Usage¶
pcapfilter¶
Read packet capture data (pcap) stream from stdin, apply a function and write to stdout. Example (capture from INTERFACE and display in Wireshark): tcpdump -i INTERFACE -s0 -w - | pcapfilter -m myfiltermodule.py | wireshark -k -i -
pcapfilter [OPTIONS]
Options
-
-m
,
--module
<module>
¶ A python module name that contains a packet_filter(packet). You can create one with -w example.py
-
-s
,
--silent
<silent>
¶ Hide log messages from STDERR)
-
-o
,
--oldpcap
¶
Use old pcap for input
-
-r
,
--reload
¶
Reloads the module upon changes
-
-w
,
--create-template
<create_template>
¶ Creates an example file
-
-d
,
--docker-help
¶
Shows help when running from docker
The basic usage is:
INPUT | pcapfilter [options] | OUTPUT
Where INPUT is a package capture provider, such as tcpdump and OUTPUT is some program able to conusme pcap from stdin.

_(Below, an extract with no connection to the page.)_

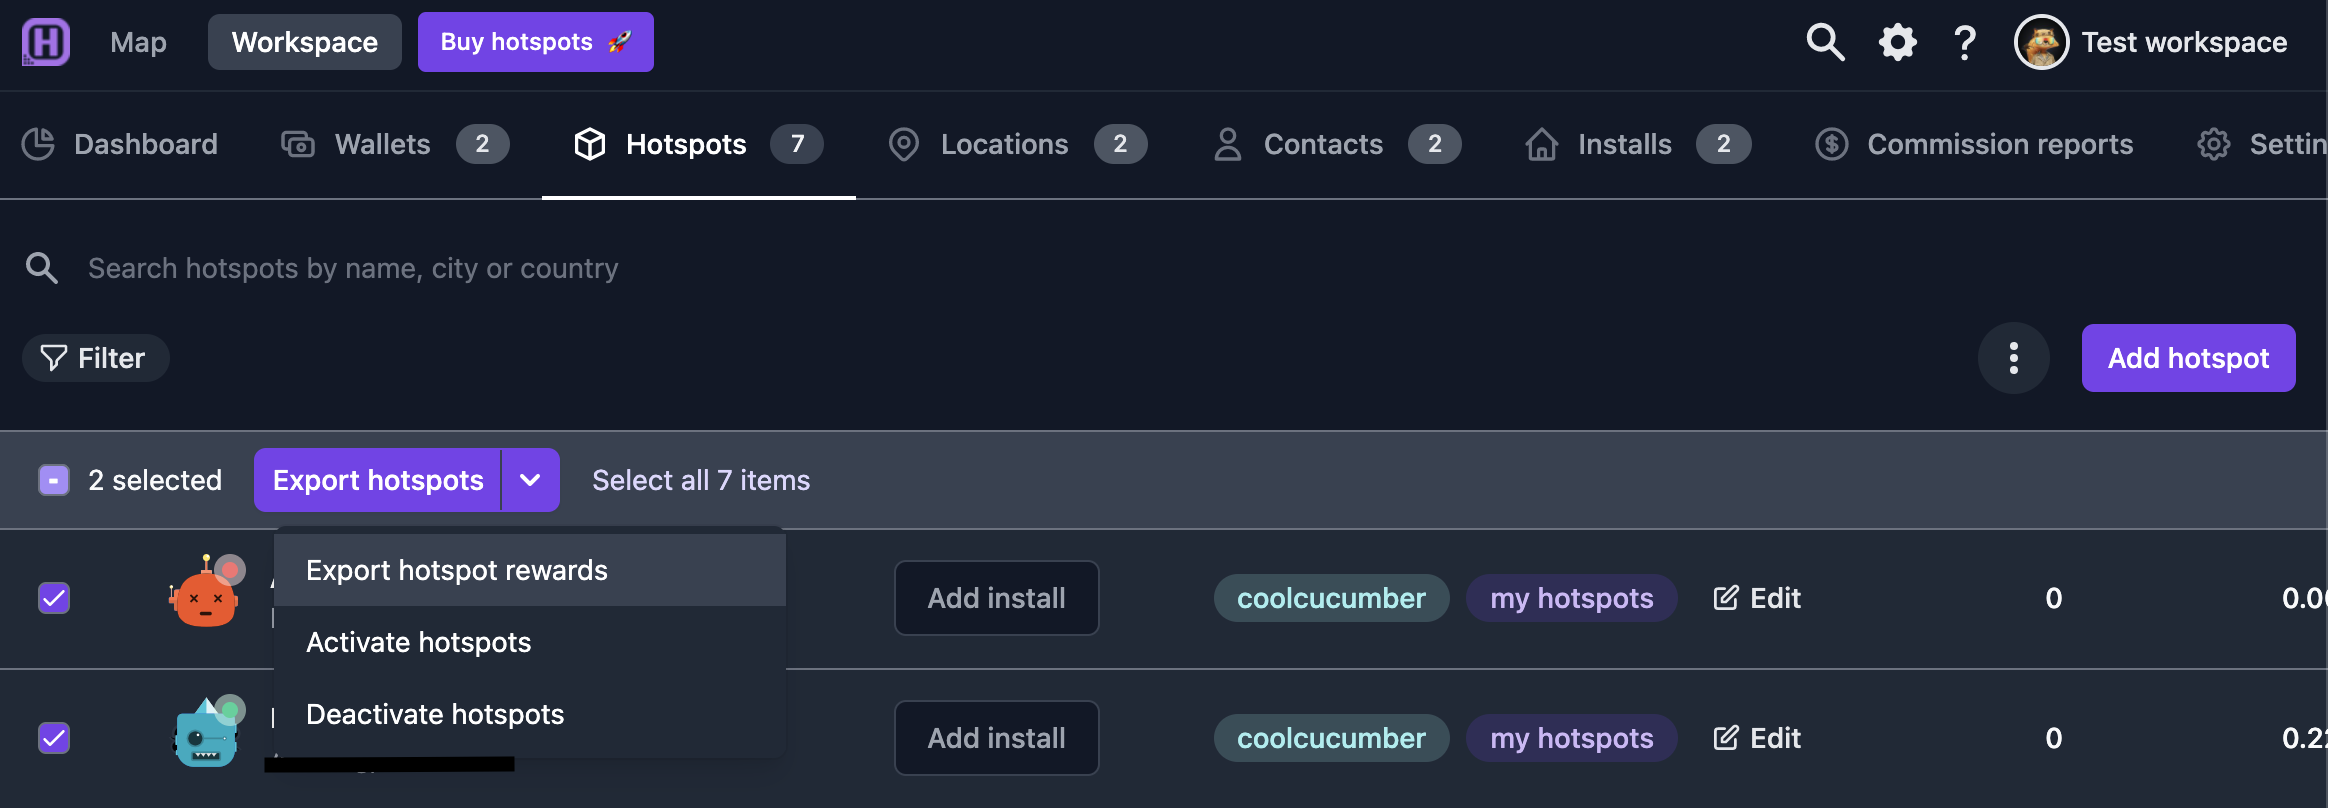Uncheck the second hotspot row checkbox
This screenshot has width=2328, height=808.
coord(54,738)
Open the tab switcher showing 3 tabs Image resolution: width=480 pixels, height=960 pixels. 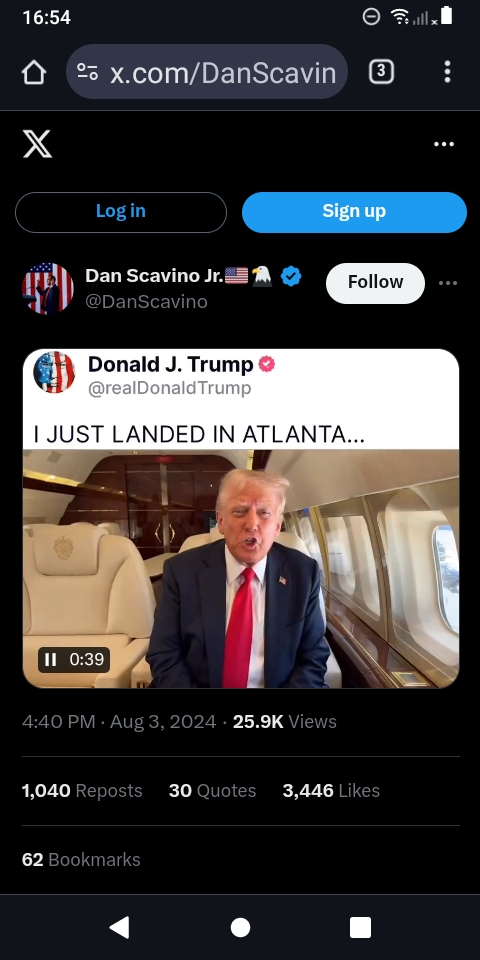point(381,72)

For example, capturing packets from interface en0 (INPUT) and showing the results in wireshark (OUTPUT):
tcpdump -i en0 -s0 -w - | pcapfilter -vm myfilter.py | wireshark -k -i -
You can use ssh packet capture from your router and display it in Wireshark
ssh router "tcpdump -i eth1.2 -i br-lan -s0 -w - " | pcapfilter -vm main.py | wireshark -k -i -
As a docker image¶
You need to provide a volume where your filter file is defined:
INPUT | docker run --rm -i -v $(pwd):/shared pcapfilter pcapfilter -vm /shared/main.py | OUTPUT
Defining a filter¶
A filter is a python module (or file ending in .py) that has a function called packet_filter. This funcion receives an argument named pkg If None is returned, then the package is discarded.
If the packet is returned (modified or not) it will be sent to the OUTPUT.